Work order ▸ Using the data that follows, return exactly the lines from the one that contains "Task: Open Social Exchange under VIP Tools" through the one that contains "Viewport: 576px width, 687px height.", ends included.
Data listing START
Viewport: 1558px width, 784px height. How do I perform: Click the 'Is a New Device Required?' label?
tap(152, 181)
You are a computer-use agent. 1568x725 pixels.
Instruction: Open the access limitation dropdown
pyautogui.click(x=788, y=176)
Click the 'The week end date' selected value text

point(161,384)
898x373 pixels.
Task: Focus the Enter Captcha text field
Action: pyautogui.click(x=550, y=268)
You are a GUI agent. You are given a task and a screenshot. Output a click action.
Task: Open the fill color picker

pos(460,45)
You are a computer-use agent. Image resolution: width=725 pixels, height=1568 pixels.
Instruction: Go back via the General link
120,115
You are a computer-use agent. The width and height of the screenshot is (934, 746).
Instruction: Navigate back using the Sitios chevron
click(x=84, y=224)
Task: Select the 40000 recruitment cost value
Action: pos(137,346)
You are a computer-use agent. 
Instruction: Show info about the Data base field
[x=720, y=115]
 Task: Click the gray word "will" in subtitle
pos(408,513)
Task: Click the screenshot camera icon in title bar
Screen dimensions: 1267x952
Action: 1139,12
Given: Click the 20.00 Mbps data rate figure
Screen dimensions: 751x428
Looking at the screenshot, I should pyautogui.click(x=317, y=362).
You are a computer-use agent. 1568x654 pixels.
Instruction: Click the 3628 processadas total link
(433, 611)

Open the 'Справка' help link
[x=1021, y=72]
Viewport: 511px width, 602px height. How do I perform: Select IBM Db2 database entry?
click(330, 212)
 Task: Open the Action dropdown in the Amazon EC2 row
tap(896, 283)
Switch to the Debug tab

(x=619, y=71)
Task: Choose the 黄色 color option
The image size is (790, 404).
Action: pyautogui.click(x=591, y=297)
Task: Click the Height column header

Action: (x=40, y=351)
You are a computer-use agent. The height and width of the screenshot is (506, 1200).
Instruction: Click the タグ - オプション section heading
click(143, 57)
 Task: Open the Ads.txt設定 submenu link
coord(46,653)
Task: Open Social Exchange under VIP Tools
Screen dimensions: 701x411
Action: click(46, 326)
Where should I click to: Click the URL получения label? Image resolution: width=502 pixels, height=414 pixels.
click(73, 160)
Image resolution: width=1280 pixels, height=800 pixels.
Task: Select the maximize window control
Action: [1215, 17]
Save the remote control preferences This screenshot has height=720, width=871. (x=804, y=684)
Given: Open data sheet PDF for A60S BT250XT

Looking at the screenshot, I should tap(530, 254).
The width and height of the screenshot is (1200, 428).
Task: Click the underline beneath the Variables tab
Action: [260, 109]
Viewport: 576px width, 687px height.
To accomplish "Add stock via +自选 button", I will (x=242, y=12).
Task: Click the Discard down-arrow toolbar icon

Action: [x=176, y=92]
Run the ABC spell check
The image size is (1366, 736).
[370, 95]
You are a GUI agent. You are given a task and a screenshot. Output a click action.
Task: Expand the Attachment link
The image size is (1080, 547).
Data listing END
Result ▸
Task: Open Social Exchange under VIP Tools
Screen dimensions: 701x411
Action: click(46, 326)
Where should I click to: Click the URL получения label? Image resolution: width=502 pixels, height=414 pixels.
click(73, 160)
Image resolution: width=1280 pixels, height=800 pixels.
Task: Select the maximize window control
Action: [1215, 17]
Save the remote control preferences This screenshot has height=720, width=871. (x=804, y=684)
Given: Open data sheet PDF for A60S BT250XT

Looking at the screenshot, I should tap(530, 254).
The width and height of the screenshot is (1200, 428).
Task: Click the underline beneath the Variables tab
Action: [260, 109]
Viewport: 576px width, 687px height.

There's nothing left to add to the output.